Sunday 25 April 2010

Block systems and block homomorphism



Recently in this blog, we looked at the strong generating set (SGS) algorithm for permutation groups, and how we can use it to investigate the structure of groups. Last time, we saw how to partially "factor" intransitive groups, using the transitive constituent homomorphism. (Recall that by "factoring" a group G, we mean finding a proper normal subgroup K, and consequently also a quotient group G/K - which is equivalent to finding a proper homomorphism from G.) This time, I want to do the same for imprimitive groups. So, what is an imprimitive group?

Well, given a permutation group acting on a set X, it can happen that X consists of "blocks" Y1, Y2, ... of points which always "move together". That is, a subset Y of X is a block if for all g in G, Y^g (the image of Y under the action of g) is either equal to Y or disjoint from it. A full set of blocks (that is, blocks Y1, Y2, ... which are disjoint, and whose union is the whole of X) is called a block system.

For example, suppose that X is the vertices of the hexagon. The symmetry group of the hexagon is the dihedral group D12, generated by a rotation and a reflection:

> :load Math.Algebra.Group.Subquotients
> mapM_ print $ _D 12
[[1,2,3,4,5,6]]
[[1,6],[2,5],[3,4]]


A block system for the hexagon is shown below. The blocks are the pairs of opposite vertices.
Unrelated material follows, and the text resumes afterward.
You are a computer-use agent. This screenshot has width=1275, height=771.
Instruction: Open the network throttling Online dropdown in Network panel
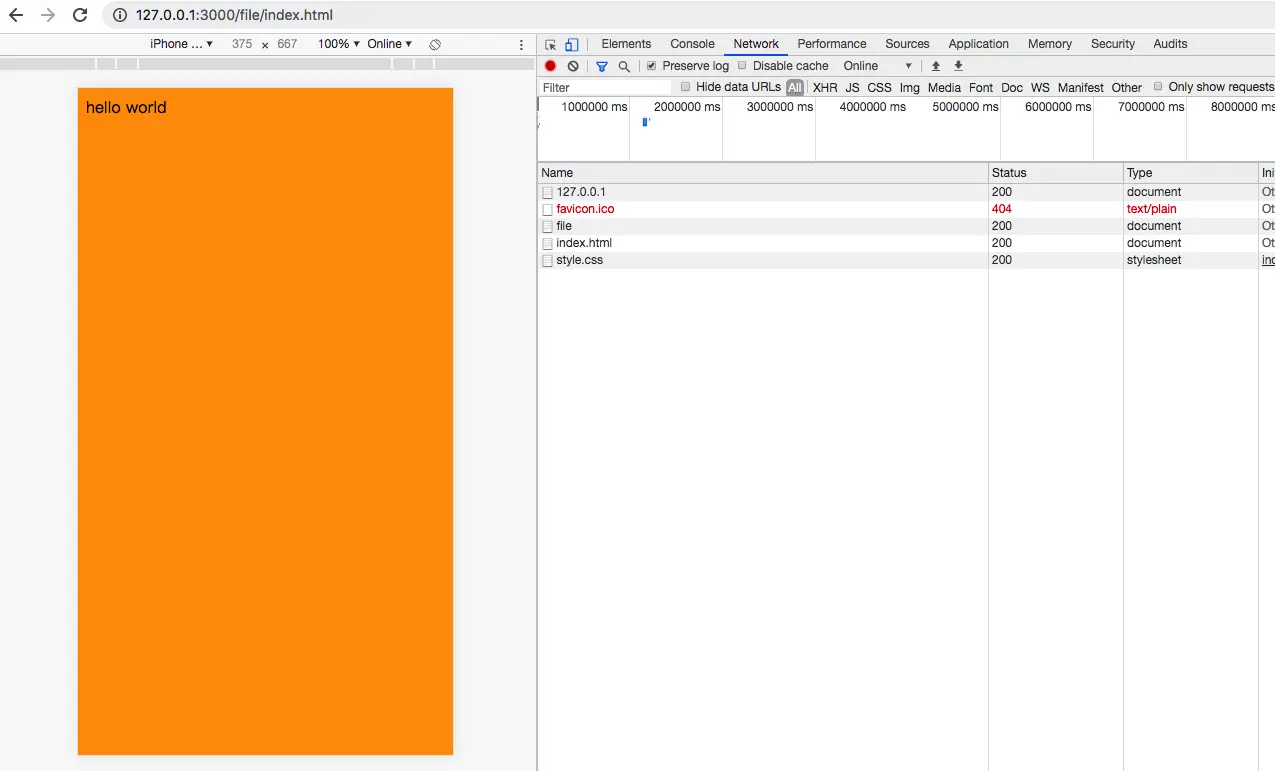[x=877, y=66]
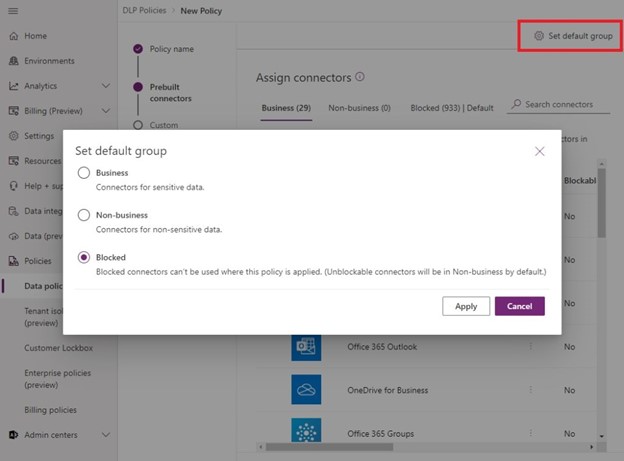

You can verify that they satisfy the definition of blocks: any symmetry must take a pair of opposite points either to itself, or to another pair disjoint from it.

A given group can have more than one block system. Here is another block system for the hexagon. The blocks are the two equilateral triangles formed by the vertices.

There are also the trivial block systems, consisting of either just one block containing all the points, or a block for each point. From now on, we will silently exclude these.

So, I was meant to be telling you what an imprimitive group is. Well, it's just a group which has a non-trivial block system. Conversely, a primitive group is one which has no non-trivial block system.

When we have an imprimitive group, we will be able to form a homomorphism - and hence factor the group - by considering the induced action of the group on the blocks. But I'm jumping ahead. First we need to write some Haskell code - to find block systems.

The idea is to write a function that, given a pair of points Y = {y1,y2} in X (or indeed any subset Y of X), can find the smallest block containing Y. The way it works is as follows. We start by supposing that each point is in a block of its own, except for the points in Y. We initialise a map, with the points in X as keys, and the blocks as values, where we represent a block by its least element.

Now, suppose that we currently think that the minimal block is Y = {y1,y2,...}. What we're going to do is work through the elements of Y, and work through the generators of G, trying to find a problem. So suppose that we have got as far as some element y of Y, and some generator g of G. We know that y is in the same block as y1, and what we have to check is that y^g is in the same block as y1^g. So we look up their representatives in the map, and check that they're the same. If they're not, then we need to merge the two classes. Here's the code (it's a little opaque, but it's basically doing what I just described).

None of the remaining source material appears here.